Bei der Erstellung des Gutachtens für das Erzbistum München und Freising, in dem es auch um die Verantwortlichkeiten des früheren Erzbischofs Joseph Ratzingers ging, kamen Eingaben indessen von ganz anderer Warte. "Bei unserem zweiten Gutachten wurde versucht, von interessierten Kreisen insbesondere aus dem Umfeld von Papst Benedikt Einfluss zu nehmen", sagt Wastl. "Das ging von rechtlichen Drohungen über direkte Kontaktaufnahmen mit Verantwortlichen der Erzdiözese. Die Drohungen haben uns nicht überrascht – und als Rechtsanwälte sind wir damit auch professionell umgegangen. Meine Befürchtung ist nur: Wenn es nicht gerade Rechtsanwälte sind, die Gutachten erstellen, ist es durchaus möglich, dass sie eingeschüchtert werden."
Augsburg: Studie zu Verantwortlichen "erübrigt sich"
Auch im Bistum Augsburg leben noch zwei frühere Bischöfe, Walter Mixa und Konrad Zdarsa. Auch dort wurde im vergangenen Jahr ein Auftrag zur Erstellung einer Missbrauchsstudie erteilt – allerdings hat die Studie die Betroffenen und Folgen des Missbrauchs für ihre Familien im Fokus, nicht aber strukturelle Fragen und Verantwortlichkeiten. Also konkret: Wo und von wem vertuscht wurde. "Die Studie untersucht nicht nur die Auswirkungen sexualisierter Gewalt im Leben der Betroffenen, sondern nimmt auch Auswirkungen auf deren Familien in den Blick", heißt es auf der Homepage der LMU-Forscher, die den Studienauftrag aus Augsburg bekommen haben.

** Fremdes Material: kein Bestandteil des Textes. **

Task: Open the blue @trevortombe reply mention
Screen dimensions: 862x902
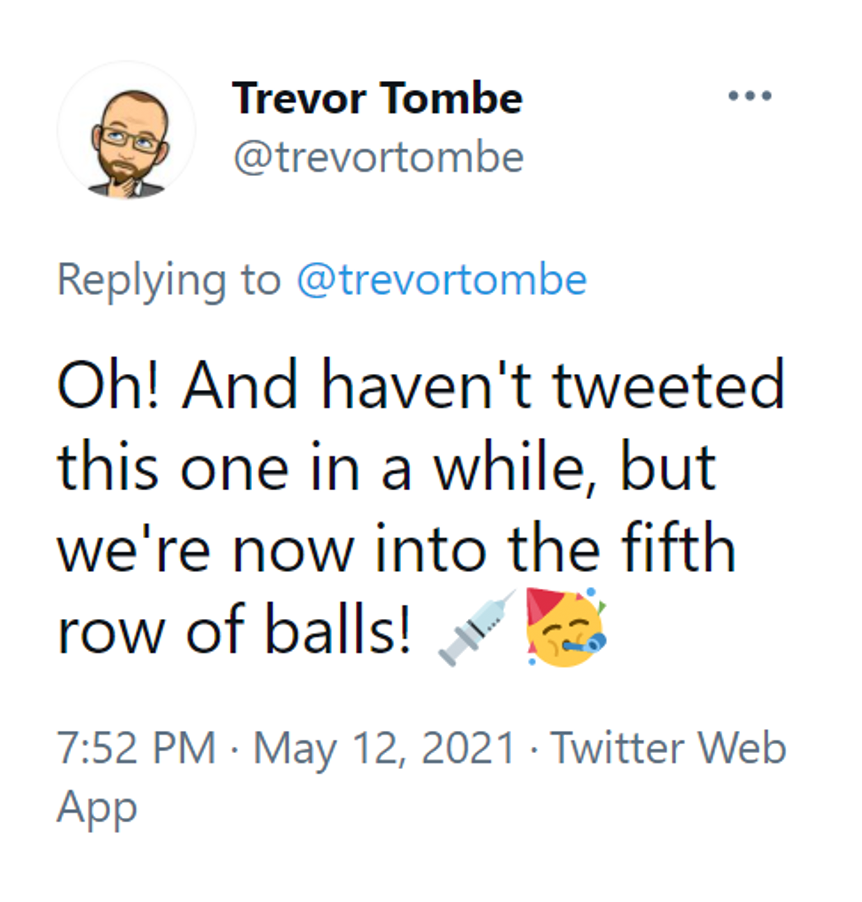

Dieser Studienzuschnitt sei der Wunsch der Unabhängigen Aufarbeitungskommission im Bistum Augsburg (UAKA) selbst gewesen, teilt die Diözese auf Anfrage mit. Diese beschäftige sich auch an "einer vertieften Auswertung der Daten der MHG-Studie" für das Bistum. Ein eigenes Gutachten, aus dem hervorgeht, wie viele Geistliche im Verantwortungsbereich der Diözese sexualstrafrechtlich in Erscheinung getreten sind und wie die Kirchenleitungen damit umgegangen sind, sei nicht geplant. "Angesichts der seit zwei Jahren laufenden Projektarbeit der UAKA zur vertieften Auswertung der MHG-Studie unter besonderer Berücksichtigung der Verantwortlichkeiten erübrigt sich (...) die Beauftragung eines eigenen juristischen Gutachtens durch das Bistum Augsburg mit entsprechender Fragestellung", teilt das Bistum mit.

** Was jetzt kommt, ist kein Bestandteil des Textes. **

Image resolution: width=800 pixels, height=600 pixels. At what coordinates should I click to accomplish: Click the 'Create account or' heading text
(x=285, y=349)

"Die forensische Sicht des Geschehens und die gänzlich unabhängige und umfassende Aufklärung auszuklammern ist ein Grundfehler", meint Wastl. Die psychologischen Folgen im Leben von Missbrauchsbetroffenen seien selbstverständlich auch von besonderem Interesse, aber "erst im zweiten Schritt". "Und gerade für Kirchenvertreter wäre es wünschenswert, sich daran zu erinnern, dass das Bekennen von Schuld der Beginn jeglicher Aufarbeitung ist."